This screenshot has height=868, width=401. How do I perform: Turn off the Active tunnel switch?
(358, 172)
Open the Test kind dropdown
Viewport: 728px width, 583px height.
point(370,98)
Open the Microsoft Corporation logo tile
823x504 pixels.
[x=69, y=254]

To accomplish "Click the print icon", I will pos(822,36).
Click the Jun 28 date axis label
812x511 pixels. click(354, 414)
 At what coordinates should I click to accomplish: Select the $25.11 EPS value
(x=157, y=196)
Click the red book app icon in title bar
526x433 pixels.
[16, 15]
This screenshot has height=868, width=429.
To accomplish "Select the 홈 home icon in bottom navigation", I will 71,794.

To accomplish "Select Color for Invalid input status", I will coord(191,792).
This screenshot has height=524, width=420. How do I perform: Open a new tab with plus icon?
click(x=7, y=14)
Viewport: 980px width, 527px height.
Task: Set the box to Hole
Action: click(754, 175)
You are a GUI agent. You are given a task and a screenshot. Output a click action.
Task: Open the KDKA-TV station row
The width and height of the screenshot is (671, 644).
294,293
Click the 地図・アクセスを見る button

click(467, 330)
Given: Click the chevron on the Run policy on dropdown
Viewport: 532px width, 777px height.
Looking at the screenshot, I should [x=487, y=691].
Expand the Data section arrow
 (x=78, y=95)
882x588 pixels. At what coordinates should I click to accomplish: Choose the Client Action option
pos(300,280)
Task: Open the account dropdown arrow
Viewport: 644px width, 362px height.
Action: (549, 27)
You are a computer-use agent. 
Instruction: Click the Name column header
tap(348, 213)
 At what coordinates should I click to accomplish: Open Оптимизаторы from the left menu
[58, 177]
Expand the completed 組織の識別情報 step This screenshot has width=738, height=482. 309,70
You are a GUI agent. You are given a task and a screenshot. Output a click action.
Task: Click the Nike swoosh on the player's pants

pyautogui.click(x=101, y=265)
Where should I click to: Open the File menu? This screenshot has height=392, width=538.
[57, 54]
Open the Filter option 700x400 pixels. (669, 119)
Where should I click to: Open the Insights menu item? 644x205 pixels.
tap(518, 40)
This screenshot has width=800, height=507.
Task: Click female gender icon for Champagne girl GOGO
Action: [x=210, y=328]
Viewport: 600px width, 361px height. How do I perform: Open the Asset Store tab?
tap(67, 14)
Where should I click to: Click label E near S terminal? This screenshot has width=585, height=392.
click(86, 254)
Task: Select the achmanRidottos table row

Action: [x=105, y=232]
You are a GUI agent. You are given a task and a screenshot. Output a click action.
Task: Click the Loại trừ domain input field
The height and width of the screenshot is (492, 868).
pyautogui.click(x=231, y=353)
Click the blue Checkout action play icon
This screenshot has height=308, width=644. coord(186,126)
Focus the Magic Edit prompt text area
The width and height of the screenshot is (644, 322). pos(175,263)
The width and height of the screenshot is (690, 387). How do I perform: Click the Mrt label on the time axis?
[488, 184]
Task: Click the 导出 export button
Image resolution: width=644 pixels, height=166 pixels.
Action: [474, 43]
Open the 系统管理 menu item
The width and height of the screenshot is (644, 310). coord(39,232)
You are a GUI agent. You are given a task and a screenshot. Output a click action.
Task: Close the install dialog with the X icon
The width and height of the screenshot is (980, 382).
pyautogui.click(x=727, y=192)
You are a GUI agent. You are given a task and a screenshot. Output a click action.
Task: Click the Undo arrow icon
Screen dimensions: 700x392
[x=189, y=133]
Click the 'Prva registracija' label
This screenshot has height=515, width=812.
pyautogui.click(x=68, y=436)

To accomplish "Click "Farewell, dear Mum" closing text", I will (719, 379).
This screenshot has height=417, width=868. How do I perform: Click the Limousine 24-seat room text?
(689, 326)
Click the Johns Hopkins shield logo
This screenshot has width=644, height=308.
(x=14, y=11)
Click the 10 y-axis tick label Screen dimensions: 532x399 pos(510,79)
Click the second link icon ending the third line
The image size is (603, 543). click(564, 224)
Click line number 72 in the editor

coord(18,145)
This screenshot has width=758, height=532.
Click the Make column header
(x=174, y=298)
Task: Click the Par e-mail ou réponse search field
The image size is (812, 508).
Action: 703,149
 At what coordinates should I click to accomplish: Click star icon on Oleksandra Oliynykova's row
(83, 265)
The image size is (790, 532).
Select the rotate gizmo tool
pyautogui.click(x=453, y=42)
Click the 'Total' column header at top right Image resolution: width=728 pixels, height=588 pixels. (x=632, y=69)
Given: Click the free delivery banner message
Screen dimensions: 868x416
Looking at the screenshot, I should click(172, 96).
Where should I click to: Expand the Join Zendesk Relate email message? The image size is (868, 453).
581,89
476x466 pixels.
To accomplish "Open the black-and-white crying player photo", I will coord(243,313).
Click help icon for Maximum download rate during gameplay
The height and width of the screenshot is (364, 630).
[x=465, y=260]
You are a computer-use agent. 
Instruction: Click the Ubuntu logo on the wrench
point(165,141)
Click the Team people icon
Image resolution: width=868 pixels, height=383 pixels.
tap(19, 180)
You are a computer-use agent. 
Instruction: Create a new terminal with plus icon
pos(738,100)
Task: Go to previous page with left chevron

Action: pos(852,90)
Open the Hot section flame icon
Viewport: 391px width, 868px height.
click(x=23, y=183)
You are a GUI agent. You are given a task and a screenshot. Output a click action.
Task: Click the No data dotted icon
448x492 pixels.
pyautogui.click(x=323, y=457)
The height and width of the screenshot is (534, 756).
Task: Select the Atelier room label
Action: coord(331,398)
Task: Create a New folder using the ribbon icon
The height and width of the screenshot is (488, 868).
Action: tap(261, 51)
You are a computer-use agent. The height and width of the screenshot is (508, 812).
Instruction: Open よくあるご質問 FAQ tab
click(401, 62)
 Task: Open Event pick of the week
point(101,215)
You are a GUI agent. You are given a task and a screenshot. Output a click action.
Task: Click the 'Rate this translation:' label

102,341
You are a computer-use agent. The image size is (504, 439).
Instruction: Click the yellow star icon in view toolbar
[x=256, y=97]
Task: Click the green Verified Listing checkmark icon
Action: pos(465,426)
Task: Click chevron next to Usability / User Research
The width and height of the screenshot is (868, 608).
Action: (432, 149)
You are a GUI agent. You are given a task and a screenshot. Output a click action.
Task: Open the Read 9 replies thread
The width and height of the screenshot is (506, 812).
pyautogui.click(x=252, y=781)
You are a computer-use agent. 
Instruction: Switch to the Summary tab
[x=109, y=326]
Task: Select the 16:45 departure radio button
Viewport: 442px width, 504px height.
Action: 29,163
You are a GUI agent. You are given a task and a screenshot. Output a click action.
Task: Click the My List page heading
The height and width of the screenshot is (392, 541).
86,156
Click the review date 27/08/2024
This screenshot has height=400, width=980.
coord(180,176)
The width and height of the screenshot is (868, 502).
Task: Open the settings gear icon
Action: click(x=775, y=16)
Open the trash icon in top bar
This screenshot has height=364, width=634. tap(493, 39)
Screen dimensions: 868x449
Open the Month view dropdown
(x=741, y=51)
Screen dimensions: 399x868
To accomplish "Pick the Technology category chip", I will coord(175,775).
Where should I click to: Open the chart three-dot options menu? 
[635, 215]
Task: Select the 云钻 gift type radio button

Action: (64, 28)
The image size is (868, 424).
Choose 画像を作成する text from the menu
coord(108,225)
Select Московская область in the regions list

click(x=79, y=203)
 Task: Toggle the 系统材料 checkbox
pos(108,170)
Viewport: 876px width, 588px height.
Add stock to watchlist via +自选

□ □ □ □ □

What is required
Please copy out each line of the data in which the word "field" occurs.

Your response
Task: Click the Loại trừ domain input field
Task: Click the Par e-mail ou réponse search field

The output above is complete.